Case Description/Methods: A 43 year old woman with asthma, GERD, and diabetes mellitus, presented with epigastric non radiating abdominal pain. She denied weight loss, nausea, vomiting, diarrhea or constipation. She doesn’t smoke, drink alcohol or use recreational drugs. Her abdomen was soft and tender in epigastric area but otherwise unremarkable. Laboratory workup revealed a normal white blood cell count but with an elevated eosinophil count of 910 per uL. IgE level was also elevated 156 KU/L (normal< 100 KU/L). Abdominal ultrasound revealed cholelithiasis for which she had a cholecystectomy, however, her pain persisted. Subsequent upper endoscopy revealed erythematous gastric folds with diffuse erosions and prominent folds in the proximal body. The pathology from the antrum and body showed prominent infiltration of eosinophils in the lamina propria and the glands, no parasites were identified. Immunostains for CD25 show no evidence of mast cell abnormalities and stains for Helicobacter pylori were negative. The food allergy panel was negative as well as repeated stool tests for ova and parasites. The patient was started on 40mg of prednisone for two weeks and her abdominal pain dramatically improved.

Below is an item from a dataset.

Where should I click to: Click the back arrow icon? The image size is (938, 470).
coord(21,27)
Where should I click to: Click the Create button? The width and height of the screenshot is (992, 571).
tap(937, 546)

Discussion: EoG is an inflammatory and immune mediated disorder characterized by the infiltration of eosinophils in the gastric mucosa. Clinical manifestations are variable and nonspecific. Laboratory tests are significant for elevated peripheral eosinophil count, and IgE level. Endoscopy is essential for diagnosis, with histology showing more than 30 eosinophils per HPF in at least 5HPFs in the absence of known associated causes of eosinophilia. Steroids are the mainstay of therapy, however, there is a high chance of disease recurrence after discontinuing steroids. Food-elimination diet has been tried with success. For induction and maintenance of remission, limited studies have shown that use of Immunosuppressive drugs, leukotriene inhibitors, and immunomodulators can be used.
When routine workup and treatment for chronic abdominal pain is unrevealing, clinicians should consider EoG when pathological specimens show elevated eosinophils, and consider treatment with steroids.